Même si les manifestations n’ont pas été ouvertement violentes, elles n’ont pas été anodines. Un des leaders du convoi, Pat King, a lancé un avertissement troublant selon lequel que les manifestations ne se termineraient que « par des balles ». Des piétons ont été harcelés, des travailleurs de refuges pour sans-abri ont été intimidés, des fusils ont été saisis et des résidants ont eu très peur pour leur sécurité personnelle.

L’élection de la division

Toute cette colère a éclaté malgré le fait que, quelques mois plus tôt, le Parti libéral avait remporté l’élection et formait depuis un gouvernement minoritaire légitime. Avec le recul, cette élection a probablement contribué davantage au sentiment de division à l’échelle nationale qu’au processus de guérison dont nous avions besoin après 18 mois de pandémie.
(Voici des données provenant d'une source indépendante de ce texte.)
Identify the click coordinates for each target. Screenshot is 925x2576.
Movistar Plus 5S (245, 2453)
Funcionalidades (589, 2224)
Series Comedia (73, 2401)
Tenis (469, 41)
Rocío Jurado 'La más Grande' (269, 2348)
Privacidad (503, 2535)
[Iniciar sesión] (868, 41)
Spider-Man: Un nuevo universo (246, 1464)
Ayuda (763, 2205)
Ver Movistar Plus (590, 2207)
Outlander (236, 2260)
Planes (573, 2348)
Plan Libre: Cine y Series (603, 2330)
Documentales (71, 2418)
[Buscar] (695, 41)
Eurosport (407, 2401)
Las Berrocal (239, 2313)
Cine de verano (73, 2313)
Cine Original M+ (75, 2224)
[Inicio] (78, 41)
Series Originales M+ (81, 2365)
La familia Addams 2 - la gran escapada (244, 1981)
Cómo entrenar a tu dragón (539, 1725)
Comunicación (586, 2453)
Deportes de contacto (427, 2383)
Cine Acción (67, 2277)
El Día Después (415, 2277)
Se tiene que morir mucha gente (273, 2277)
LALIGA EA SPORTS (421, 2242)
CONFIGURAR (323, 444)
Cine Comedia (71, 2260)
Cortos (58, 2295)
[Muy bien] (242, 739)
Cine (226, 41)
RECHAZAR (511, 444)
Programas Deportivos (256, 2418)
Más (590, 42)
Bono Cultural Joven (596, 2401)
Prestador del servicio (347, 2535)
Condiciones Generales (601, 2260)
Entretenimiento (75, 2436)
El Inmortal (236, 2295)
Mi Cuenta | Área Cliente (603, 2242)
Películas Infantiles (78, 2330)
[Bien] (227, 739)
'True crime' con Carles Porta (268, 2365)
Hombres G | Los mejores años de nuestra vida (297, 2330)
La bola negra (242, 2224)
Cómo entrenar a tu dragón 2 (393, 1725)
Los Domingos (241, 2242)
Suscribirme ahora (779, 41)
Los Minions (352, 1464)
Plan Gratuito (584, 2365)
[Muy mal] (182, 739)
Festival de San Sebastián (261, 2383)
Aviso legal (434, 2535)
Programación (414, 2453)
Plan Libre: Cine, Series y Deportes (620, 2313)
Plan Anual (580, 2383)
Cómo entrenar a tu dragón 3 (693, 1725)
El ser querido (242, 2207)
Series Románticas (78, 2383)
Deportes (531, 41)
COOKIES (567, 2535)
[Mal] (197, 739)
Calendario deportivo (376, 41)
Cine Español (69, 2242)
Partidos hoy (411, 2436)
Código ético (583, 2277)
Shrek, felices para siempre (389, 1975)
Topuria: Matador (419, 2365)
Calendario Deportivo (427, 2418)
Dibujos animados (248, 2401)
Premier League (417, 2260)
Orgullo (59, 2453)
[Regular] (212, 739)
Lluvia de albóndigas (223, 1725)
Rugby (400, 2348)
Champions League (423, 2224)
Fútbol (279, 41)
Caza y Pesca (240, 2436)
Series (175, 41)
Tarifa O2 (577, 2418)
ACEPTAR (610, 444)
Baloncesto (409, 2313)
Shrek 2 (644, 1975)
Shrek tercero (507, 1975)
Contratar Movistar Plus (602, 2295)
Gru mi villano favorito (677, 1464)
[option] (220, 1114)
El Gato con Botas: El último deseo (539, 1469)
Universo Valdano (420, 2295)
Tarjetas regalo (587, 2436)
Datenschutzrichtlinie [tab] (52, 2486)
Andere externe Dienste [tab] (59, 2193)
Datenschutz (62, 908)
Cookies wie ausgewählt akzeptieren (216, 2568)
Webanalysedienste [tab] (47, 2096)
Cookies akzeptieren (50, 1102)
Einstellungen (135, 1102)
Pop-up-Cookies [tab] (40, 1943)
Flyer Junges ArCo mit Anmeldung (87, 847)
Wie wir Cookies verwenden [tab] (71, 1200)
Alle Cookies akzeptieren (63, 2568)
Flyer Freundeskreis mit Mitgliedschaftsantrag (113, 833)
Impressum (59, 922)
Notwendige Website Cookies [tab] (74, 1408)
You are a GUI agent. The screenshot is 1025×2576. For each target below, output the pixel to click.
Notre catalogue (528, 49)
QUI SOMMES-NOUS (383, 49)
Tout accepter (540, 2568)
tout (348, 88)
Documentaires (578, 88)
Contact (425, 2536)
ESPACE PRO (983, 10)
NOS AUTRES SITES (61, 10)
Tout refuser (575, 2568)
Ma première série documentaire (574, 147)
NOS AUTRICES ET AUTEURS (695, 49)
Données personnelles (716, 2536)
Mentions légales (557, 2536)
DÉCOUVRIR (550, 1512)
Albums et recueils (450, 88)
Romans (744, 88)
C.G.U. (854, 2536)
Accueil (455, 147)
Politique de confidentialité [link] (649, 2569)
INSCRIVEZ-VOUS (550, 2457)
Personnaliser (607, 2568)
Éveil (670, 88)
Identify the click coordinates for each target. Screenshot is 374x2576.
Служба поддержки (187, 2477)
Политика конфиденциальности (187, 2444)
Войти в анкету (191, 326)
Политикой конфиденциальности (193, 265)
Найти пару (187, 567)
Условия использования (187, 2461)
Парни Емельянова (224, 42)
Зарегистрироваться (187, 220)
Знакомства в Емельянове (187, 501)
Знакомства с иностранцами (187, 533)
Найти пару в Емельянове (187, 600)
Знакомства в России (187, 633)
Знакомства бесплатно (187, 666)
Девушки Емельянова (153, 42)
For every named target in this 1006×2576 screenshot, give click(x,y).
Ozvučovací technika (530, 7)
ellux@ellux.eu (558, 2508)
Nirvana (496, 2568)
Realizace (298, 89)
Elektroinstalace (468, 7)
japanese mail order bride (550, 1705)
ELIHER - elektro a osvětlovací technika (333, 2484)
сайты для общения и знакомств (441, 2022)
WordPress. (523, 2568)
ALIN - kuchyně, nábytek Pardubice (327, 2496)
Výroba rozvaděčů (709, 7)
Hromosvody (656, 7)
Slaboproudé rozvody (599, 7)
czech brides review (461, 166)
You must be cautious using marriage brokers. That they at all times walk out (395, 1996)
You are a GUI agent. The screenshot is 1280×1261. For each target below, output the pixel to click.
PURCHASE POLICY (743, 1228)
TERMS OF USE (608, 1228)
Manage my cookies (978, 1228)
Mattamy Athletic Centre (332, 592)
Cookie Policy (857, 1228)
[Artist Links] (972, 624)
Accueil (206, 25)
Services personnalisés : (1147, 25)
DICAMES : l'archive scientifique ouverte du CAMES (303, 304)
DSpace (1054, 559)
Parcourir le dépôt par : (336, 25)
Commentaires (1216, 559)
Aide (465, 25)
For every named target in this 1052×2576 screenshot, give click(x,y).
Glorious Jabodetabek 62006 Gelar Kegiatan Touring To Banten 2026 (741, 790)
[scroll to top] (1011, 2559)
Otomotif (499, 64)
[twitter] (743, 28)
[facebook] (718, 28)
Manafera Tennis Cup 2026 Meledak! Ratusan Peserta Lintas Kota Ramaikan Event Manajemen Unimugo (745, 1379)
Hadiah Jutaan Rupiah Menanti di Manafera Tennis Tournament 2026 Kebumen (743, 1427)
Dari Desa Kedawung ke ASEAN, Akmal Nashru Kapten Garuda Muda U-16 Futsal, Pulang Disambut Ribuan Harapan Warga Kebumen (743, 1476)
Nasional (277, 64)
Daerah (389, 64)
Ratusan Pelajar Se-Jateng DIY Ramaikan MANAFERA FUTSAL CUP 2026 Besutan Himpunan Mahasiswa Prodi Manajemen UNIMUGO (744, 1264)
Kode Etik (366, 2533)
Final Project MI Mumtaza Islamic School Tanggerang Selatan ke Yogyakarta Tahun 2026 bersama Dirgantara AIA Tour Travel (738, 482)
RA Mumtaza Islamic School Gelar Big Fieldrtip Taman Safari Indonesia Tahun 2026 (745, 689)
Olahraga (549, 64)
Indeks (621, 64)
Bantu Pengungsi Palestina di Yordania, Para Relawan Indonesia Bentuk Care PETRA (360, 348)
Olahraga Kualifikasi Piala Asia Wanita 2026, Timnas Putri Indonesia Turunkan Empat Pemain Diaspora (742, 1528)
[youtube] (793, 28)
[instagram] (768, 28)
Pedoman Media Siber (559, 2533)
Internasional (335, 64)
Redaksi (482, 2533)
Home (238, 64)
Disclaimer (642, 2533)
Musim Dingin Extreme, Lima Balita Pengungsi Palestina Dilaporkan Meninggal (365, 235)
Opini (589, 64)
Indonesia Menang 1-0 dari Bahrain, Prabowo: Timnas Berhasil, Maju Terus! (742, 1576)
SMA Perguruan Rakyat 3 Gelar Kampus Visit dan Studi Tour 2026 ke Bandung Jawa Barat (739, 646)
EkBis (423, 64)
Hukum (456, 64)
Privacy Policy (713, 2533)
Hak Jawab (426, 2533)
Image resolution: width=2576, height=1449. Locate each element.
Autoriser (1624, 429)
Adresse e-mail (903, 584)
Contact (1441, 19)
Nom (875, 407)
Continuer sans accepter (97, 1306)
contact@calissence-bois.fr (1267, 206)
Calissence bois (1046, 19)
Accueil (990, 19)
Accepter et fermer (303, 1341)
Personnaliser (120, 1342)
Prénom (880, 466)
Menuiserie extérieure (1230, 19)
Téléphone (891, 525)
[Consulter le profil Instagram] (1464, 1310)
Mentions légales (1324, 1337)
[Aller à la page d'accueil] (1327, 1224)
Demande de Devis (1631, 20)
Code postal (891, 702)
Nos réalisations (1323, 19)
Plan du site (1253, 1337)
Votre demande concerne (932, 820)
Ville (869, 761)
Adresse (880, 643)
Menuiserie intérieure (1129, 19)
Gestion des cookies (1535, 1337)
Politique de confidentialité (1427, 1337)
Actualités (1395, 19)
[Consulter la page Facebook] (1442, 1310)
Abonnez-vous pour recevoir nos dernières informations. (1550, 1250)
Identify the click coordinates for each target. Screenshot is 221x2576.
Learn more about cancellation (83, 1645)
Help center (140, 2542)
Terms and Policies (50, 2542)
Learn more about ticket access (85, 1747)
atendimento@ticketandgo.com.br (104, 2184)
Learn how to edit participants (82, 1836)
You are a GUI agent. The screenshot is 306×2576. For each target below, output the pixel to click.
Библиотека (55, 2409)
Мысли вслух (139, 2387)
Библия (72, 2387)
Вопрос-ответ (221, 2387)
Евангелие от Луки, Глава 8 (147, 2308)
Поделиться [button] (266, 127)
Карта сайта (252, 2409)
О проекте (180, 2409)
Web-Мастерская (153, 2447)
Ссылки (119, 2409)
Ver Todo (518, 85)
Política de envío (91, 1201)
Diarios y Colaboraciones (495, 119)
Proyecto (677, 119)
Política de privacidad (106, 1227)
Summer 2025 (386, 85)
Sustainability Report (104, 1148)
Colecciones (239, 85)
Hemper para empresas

En règle générale, les partis qui remportent une élection peuvent affirmer légitimement que les électeurs leur ont donné au moins un certain mandat de gouverner.

Or, ce n’est pas ce qui s’est passé après les élections de 2021.

Au lieu de pouvoir profiter d’une lune de miel, aussi brève soit-elle, le nouveau gouvernement a été confronté aux doutes soulevés par ceux qui étaient d’avis que sa légitimité était compromise, du fait qu’il avait remporté 47 % des sièges avec 33 % des votes.

La méfiance de la population canadienne à l’égard de nos institutions a également pris de l’ampleur. Le convoi lui-même en est témoin, mais aussi le mécontentement exprimé par bon nombre de ceux qui l’ont appuyé. Fait peut-être encore plus surprenant, les manifestants ont démontré une méconnaissance étonnante de la façon dont nous sommes gouvernés (comme le montre la proposition de former une coalition avec le Sénat et la gouverneure générale en vue de remplacer le gouvernement dûment élu).

Il serait peut-être exagéré d’établir un lien direct entre les résultats des élections et la colère qui a alimenté l’occupation d’Ottawa ; par contre, nous aurions avantage à nous demander si nous pouvons apporter des changements à système démocratique afin de nous attaquer à l’aliénation généralisée que ressentent tant de Canadiens.

Selon moi, la réponse à cette question est qu’il est possible de le faire.

Il existe au moins trois mesures qui peuvent aider à réduire en partie le caractère toxique de notre système et à renforcer la confiance envers nos institutions.

Première idée : un tour de plus

Premièrement, nous devons remplacer le mode de scrutin uninominal à un tour par un autre qui accorde une plus grande légitimité au vainqueur. Deuxièmement, nous devrions adopter le vote obligatoire, ce qui contribue aussi à rendre les victoires plus légitimes et à accroître l’engagement civique. Troisièmement, nous devrions obliger les électeurs à s’inscrire auprès d’un parti politique (ou à s’inscrire en tant qu’électeurs indépendants) afin de renforcer la transparence des processus souvent obscurs qui mènent à l’investiture des chefs de partis et des candidats.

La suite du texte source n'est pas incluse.